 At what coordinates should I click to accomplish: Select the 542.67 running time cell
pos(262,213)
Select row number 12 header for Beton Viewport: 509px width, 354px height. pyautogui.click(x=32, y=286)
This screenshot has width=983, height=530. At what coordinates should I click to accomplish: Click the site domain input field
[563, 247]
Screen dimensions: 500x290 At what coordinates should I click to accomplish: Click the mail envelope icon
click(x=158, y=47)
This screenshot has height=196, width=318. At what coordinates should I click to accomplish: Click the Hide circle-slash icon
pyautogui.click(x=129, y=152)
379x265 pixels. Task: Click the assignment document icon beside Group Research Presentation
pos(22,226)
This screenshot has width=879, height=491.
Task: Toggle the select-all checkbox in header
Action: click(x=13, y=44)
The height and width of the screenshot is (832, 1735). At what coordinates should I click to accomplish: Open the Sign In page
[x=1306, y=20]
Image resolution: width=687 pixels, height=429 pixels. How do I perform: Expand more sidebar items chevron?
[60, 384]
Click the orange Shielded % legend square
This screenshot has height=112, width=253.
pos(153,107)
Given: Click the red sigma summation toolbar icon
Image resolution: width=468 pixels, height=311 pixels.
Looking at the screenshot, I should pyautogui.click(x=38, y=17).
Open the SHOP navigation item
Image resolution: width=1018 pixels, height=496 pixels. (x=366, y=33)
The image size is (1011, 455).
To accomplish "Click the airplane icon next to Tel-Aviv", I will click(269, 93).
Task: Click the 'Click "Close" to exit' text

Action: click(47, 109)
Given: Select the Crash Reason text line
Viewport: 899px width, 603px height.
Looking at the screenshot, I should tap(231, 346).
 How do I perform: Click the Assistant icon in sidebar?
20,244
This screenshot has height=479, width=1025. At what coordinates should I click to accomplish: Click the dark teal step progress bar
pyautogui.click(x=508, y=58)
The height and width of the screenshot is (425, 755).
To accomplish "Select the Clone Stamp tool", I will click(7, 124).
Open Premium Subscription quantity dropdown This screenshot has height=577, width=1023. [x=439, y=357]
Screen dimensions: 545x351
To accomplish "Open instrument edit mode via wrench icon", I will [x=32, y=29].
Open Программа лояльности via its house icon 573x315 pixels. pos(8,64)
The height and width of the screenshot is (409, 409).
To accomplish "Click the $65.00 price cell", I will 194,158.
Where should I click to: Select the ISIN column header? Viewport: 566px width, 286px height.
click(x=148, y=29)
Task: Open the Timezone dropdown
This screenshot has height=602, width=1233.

-=-=-=-=-

Work required:
A complete, exact copy of the material is required.

Solution below:
 At what coordinates should I click to accomplish: Select the 542.67 running time cell
pos(262,213)
Select row number 12 header for Beton Viewport: 509px width, 354px height. pyautogui.click(x=32, y=286)
This screenshot has width=983, height=530. At what coordinates should I click to accomplish: Click the site domain input field
[563, 247]
Screen dimensions: 500x290 At what coordinates should I click to accomplish: Click the mail envelope icon
click(x=158, y=47)
This screenshot has height=196, width=318. At what coordinates should I click to accomplish: Click the Hide circle-slash icon
pyautogui.click(x=129, y=152)
379x265 pixels. Task: Click the assignment document icon beside Group Research Presentation
pos(22,226)
This screenshot has width=879, height=491.
Task: Toggle the select-all checkbox in header
Action: click(x=13, y=44)
The height and width of the screenshot is (832, 1735). At what coordinates should I click to accomplish: Open the Sign In page
[x=1306, y=20]
Image resolution: width=687 pixels, height=429 pixels. How do I perform: Expand more sidebar items chevron?
[60, 384]
Click the orange Shielded % legend square
This screenshot has height=112, width=253.
pos(153,107)
Given: Click the red sigma summation toolbar icon
Image resolution: width=468 pixels, height=311 pixels.
Looking at the screenshot, I should pyautogui.click(x=38, y=17).
Open the SHOP navigation item
Image resolution: width=1018 pixels, height=496 pixels. (x=366, y=33)
The image size is (1011, 455).
To accomplish "Click the airplane icon next to Tel-Aviv", I will click(269, 93).
Task: Click the 'Click "Close" to exit' text

Action: click(47, 109)
Given: Select the Crash Reason text line
Viewport: 899px width, 603px height.
Looking at the screenshot, I should tap(231, 346).
 How do I perform: Click the Assistant icon in sidebar?
20,244
This screenshot has height=479, width=1025. At what coordinates should I click to accomplish: Click the dark teal step progress bar
pyautogui.click(x=508, y=58)
The height and width of the screenshot is (425, 755).
To accomplish "Select the Clone Stamp tool", I will click(7, 124).
Open Premium Subscription quantity dropdown This screenshot has height=577, width=1023. [x=439, y=357]
Screen dimensions: 545x351
To accomplish "Open instrument edit mode via wrench icon", I will [x=32, y=29].
Open Программа лояльности via its house icon 573x315 pixels. pos(8,64)
The height and width of the screenshot is (409, 409).
To accomplish "Click the $65.00 price cell", I will 194,158.
Where should I click to: Select the ISIN column header? Viewport: 566px width, 286px height.
click(x=148, y=29)
Task: Open the Timezone dropdown
This screenshot has height=602, width=1233.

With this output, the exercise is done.